• **Task goal**:
Select all lines holding the word "agent" from the entries that follow.

-- -- --

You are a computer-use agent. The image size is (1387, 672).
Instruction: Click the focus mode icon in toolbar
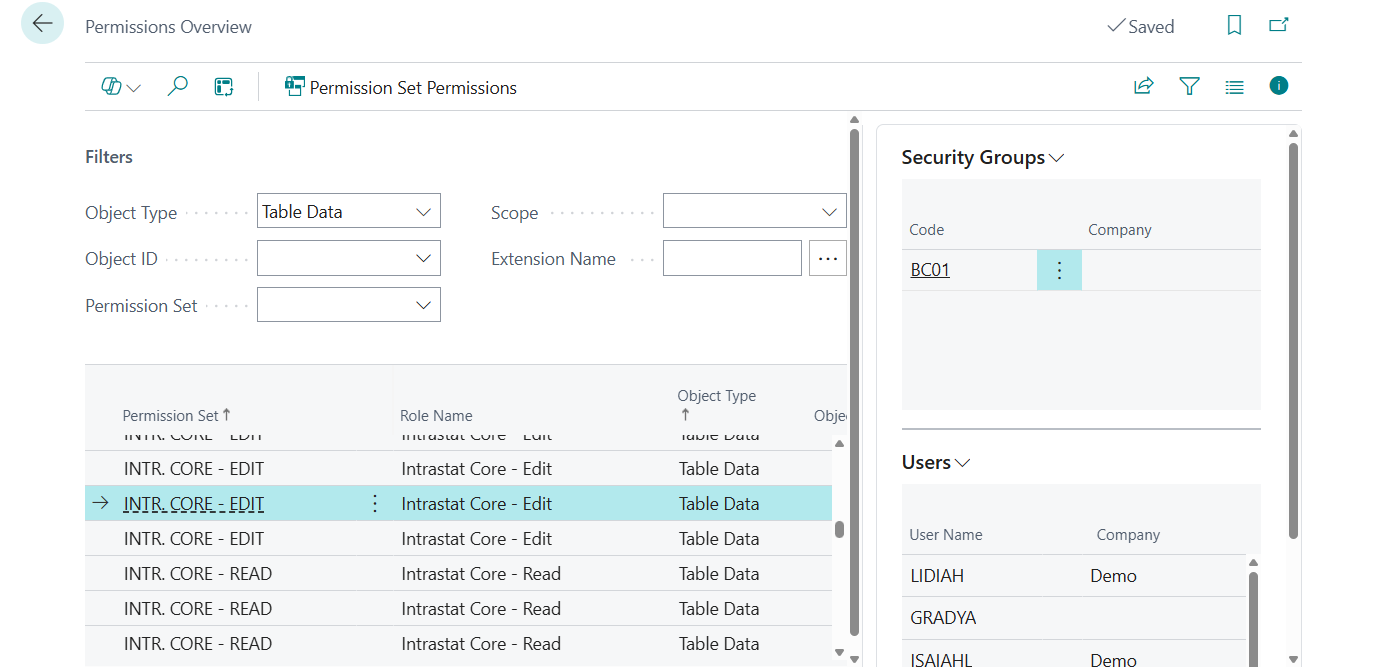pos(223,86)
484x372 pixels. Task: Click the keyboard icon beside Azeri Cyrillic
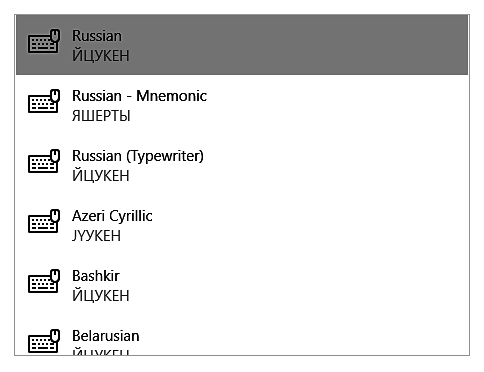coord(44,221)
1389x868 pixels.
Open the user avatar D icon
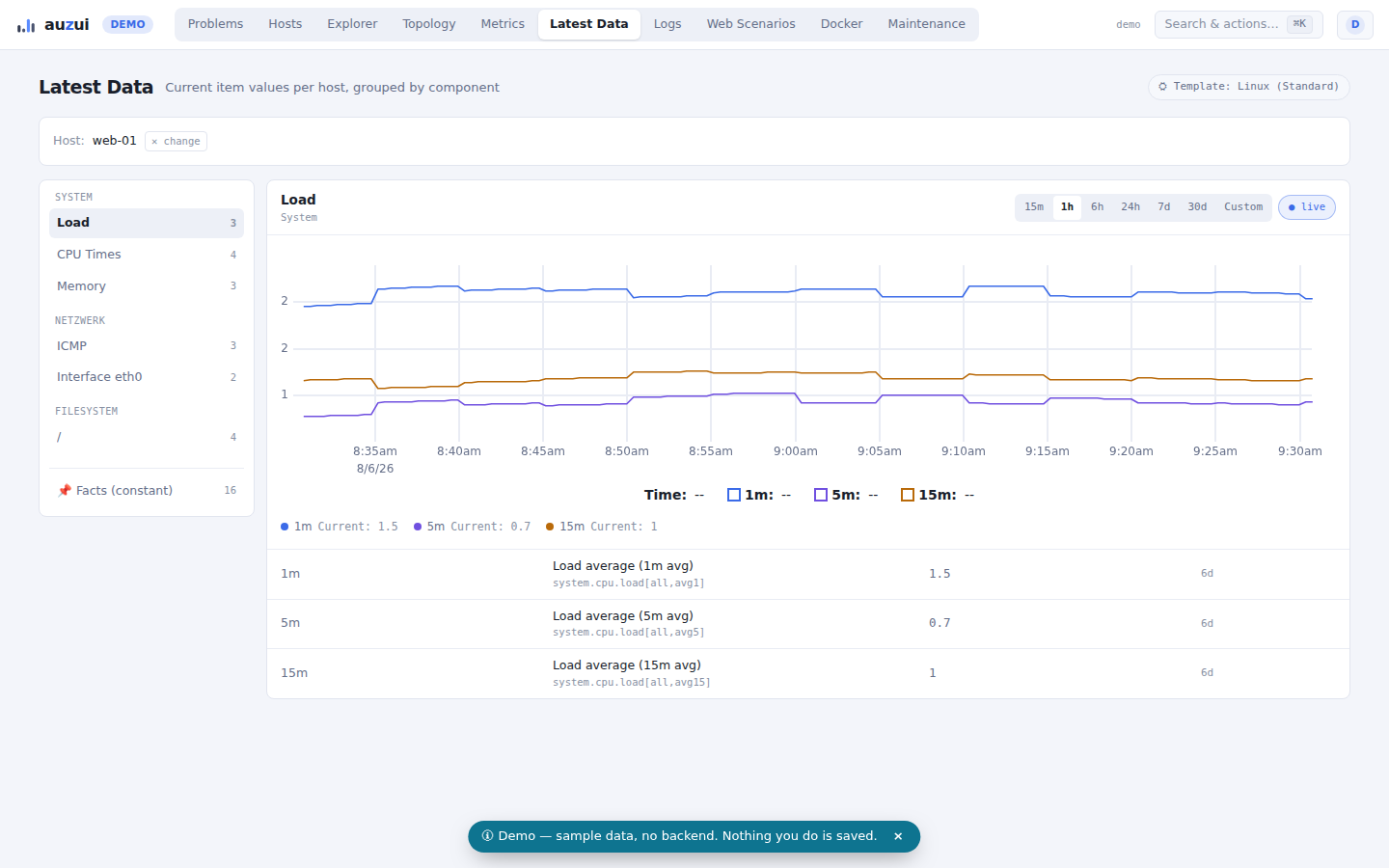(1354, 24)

-- -- --

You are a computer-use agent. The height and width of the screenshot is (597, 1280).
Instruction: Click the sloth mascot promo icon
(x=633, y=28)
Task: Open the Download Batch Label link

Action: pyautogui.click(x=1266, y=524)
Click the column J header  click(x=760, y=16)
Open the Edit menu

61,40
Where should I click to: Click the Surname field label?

-- -- --

• **Written reply**:
You are a computer-use agent. The image size is (1387, 672).
You are a computer-use agent. The height and width of the screenshot is (597, 1280).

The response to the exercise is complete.